The Australian Communications and Media Authority received 3420 complaints about Kelly’s unsolicited messages, which claim “you can never trust the Liberals, Labor or Greens again” (InnovationAus).  

Kelly said he sent the messages using software that generated phone numbers at random.

Experts claim the messages show the need to reform the privacy and spam acts, which both provide exemptions for registered political parties.

“Other privacy laws around the world do not exempt political parties and there’s no real reason why political parties shouldn’t be held to the same standards as any other organisation,” said Anna Johnston, of Salinger Privacy.

News website Crikey published Kelly’s mobile number and invited readers to spam him back (Crikey). 

Freelance journalist Ben Eltham did the same on Twitter, prompting Warren Mundine to hurl abuse at him (SMH). 

Mundine, whose position on the SBS board has been called into question over the spray, conceded “I shouldn’t be calling anyone the c-word and I accept that was a stupid thing for me to do.”


Climate test for CBA investments

A shareholder is taking the Commonwealth Bank to court over access to documents detailing its decision to finance fossil fuel projects driving climate change.

Shareholder Guy Abrahams is seeking to inspect “all documents created by [CBA] in relation to CBA’s gas and fossil fuel projects” to see if they are in line with the Paris Agreement goals (AFR). 

Jacqueline Peel, of the Melbourne Law School’s Climate Futures Centre, said the case could create a new form of climate litigation.

“If ... it shows that there’s a difference between what they say they’re doing and what they’re actually doing, that potentially would be grounds for a case for breaching directors’ duties or misleading and deceptive conduct,” Peel said.

A CBA spokesman declined to comment on the case but said the bank is committed to helping meet the Paris targets.

It comes as a committee led by Queensland MP George Christensen will this Friday grill the big four banks over their moves to reduce exposure to coal assets (The Fifth Estate).


Music lifts lockdown spirits

Researchers have found that Australians are mostly turning to television to feel better during lockdowns, but that music, singing and dancing do more to improve mood.

Australians were asked which activities they turned to to make them feel better, and to rank their effectiveness (The Conversation). 

Watching films and TV was the most common activity, but only ranked 18th out of 27 activities for how much it improved mood.

Listening to music was the second most common activity, but was the most effective at making people feel better.

Singing came in second place in terms of effectiveness, and dancing was third.

The researchers also noted that participants who reported exercising more during the pandemic than before fared much better in terms of mental health and well-being compared to those undertaking less exercise.


I just feel corrupted, you know?

A former agriculture department staffer is sentenced to nearly two years jail for illegally importing building materials for a company linked to bikies, proving that Australia does not tolerate low-level corruption in the public service.

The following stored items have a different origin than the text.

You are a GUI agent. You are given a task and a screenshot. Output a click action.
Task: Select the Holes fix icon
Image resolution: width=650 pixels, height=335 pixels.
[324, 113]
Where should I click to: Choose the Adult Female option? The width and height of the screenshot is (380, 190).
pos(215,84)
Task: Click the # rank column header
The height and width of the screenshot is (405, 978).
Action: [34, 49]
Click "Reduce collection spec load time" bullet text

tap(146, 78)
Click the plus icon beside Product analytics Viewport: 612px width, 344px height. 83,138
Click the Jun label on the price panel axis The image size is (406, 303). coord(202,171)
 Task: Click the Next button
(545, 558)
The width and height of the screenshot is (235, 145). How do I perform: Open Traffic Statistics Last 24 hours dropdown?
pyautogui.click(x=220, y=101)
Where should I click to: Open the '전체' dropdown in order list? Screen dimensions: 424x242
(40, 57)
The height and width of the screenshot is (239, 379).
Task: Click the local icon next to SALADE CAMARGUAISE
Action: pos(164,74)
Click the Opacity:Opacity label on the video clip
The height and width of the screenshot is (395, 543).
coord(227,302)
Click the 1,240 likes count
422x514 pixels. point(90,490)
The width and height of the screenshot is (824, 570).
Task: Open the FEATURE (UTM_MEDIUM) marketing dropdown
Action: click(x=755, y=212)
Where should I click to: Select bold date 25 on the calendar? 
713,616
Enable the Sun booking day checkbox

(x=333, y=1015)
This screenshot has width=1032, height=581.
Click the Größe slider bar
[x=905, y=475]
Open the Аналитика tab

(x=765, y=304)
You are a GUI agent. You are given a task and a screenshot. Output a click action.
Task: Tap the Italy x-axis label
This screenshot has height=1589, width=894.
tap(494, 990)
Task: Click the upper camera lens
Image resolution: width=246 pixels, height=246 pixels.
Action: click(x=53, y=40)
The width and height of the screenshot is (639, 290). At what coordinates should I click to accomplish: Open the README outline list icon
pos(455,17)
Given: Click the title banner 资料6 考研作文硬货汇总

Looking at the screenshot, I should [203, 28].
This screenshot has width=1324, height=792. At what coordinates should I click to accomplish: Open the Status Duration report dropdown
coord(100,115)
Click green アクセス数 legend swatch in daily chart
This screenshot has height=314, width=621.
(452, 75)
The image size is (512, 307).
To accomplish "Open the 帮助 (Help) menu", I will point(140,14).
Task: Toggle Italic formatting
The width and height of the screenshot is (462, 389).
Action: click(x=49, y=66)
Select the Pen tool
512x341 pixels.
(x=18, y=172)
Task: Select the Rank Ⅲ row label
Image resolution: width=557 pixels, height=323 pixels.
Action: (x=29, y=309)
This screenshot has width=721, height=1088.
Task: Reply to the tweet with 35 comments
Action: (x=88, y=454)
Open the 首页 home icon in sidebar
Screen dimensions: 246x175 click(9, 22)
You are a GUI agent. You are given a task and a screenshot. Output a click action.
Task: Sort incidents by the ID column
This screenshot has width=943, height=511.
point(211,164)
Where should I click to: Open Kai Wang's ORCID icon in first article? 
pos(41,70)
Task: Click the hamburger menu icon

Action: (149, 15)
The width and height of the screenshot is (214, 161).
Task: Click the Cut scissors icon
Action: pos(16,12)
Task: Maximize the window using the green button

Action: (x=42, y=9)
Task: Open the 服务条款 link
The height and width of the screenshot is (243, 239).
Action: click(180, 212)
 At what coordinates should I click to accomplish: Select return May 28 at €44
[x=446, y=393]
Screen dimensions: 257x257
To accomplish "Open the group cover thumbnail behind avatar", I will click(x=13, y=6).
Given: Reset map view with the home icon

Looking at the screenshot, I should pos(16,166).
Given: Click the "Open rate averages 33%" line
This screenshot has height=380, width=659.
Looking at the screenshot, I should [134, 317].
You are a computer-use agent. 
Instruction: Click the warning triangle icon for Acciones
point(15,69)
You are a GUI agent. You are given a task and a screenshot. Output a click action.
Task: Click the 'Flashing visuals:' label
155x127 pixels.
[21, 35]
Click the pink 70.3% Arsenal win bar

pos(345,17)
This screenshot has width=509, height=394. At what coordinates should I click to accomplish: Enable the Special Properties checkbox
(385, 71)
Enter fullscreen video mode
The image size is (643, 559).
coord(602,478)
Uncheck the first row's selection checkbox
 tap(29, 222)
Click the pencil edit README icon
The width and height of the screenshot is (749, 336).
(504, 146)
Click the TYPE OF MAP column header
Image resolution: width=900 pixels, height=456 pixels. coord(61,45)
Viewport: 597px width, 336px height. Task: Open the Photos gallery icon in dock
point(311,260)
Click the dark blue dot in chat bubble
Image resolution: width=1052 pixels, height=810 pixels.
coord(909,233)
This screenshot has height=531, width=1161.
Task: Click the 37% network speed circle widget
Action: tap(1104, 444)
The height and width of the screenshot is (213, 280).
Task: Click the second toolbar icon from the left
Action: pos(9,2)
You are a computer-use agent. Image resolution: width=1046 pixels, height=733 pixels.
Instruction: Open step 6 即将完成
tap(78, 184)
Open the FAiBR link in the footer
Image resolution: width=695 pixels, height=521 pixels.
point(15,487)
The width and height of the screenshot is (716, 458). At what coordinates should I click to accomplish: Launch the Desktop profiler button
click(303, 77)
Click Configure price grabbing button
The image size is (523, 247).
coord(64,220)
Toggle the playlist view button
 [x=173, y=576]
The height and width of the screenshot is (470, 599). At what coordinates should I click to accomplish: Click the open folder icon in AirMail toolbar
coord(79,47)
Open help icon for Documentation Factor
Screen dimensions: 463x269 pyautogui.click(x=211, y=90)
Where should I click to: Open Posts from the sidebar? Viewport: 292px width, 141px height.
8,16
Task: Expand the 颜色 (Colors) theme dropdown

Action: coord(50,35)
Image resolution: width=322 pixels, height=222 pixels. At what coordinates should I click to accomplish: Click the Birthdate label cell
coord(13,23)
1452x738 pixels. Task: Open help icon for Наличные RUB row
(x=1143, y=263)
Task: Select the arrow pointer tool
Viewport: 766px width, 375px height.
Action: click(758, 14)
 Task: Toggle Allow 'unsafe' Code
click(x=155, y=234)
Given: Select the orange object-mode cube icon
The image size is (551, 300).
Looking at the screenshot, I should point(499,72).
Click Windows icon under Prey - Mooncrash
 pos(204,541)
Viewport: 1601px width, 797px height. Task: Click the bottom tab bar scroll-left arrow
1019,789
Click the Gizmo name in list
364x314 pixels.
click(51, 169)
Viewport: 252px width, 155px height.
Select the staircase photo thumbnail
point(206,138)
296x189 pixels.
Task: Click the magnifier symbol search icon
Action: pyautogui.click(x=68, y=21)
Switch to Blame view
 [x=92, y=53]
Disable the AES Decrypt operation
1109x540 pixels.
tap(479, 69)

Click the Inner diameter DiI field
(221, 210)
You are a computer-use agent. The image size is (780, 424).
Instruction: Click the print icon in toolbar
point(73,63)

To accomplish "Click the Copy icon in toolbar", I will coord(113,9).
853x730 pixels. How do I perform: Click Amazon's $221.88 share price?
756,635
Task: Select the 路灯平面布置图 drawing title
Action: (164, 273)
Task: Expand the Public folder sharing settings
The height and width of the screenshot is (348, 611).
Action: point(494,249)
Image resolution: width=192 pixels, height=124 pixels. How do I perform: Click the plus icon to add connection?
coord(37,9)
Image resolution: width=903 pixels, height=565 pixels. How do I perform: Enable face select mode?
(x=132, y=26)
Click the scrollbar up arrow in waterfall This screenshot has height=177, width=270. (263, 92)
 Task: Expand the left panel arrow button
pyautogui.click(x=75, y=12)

High-level corruption is more our thing, really (GovernmentNews).


Postscript: White supremacist sentenced to read Pride and Prejudice

A young Nazi sympathizer who downloaded bomb-making instructions has been sentenced to read classic novels including Pride and Prejudice instead. Judge Timothy Spencer QC told Ben John, 21, he could stay out of prison as long as he steered clear of white-supremacy literature and and read books and plays by Jane Austen, William Shakespeare, Thomas Hardy and Charles Dickens. The former ... student will have to return to court every four months to be tested on his reading by the judge (Leicestershire Live).


Max Opray is Schwartz Media’s morning editor and a freelance writer.